[Records from a collection]
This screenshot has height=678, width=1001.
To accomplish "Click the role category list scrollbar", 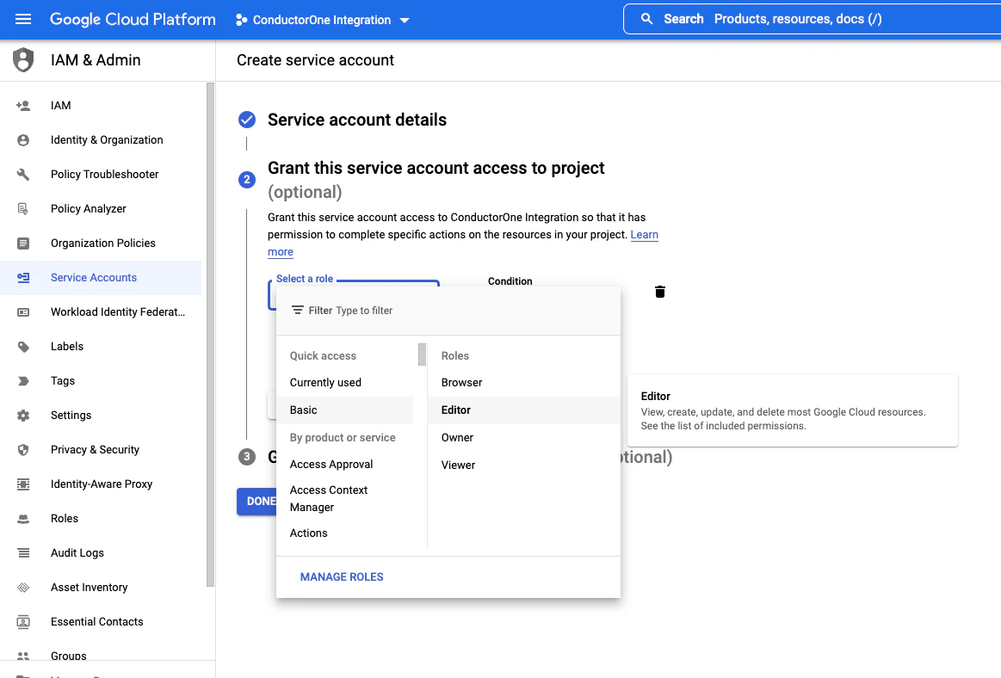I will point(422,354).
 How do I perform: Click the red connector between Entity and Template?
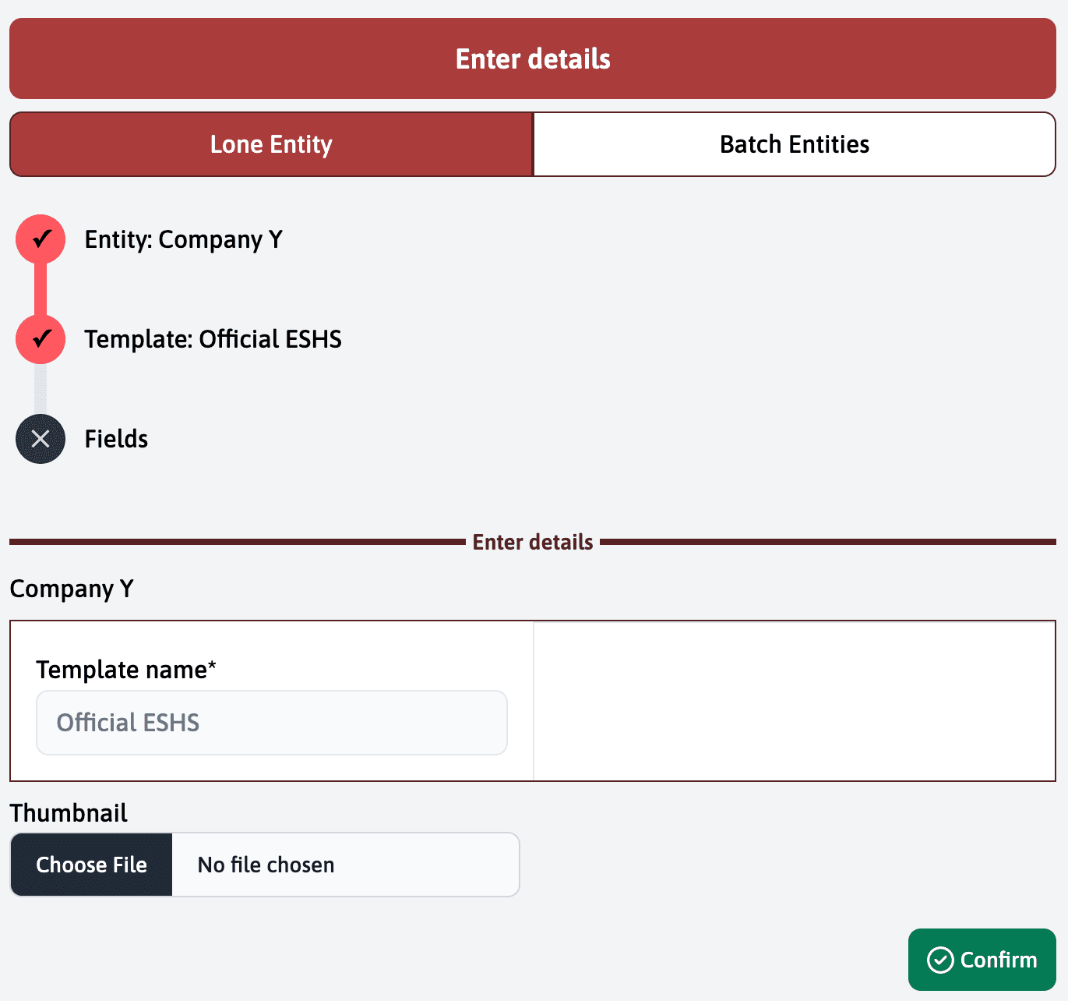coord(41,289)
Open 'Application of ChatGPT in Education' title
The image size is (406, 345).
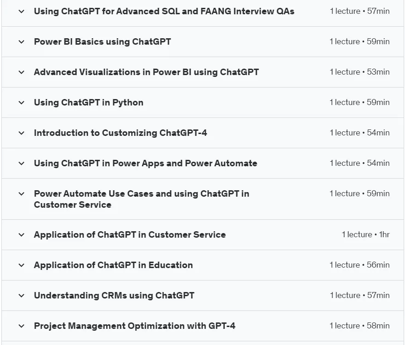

Problem
Repeat nothing but the lines from the one containing "How do I perform: Click" through the end of the entries, exactly, and skip the pictures.

Reply to the task
 How do I perform: Click the red connector between Entity and Template?
coord(41,289)
Open 'Application of ChatGPT in Education' title
The image size is (406, 345).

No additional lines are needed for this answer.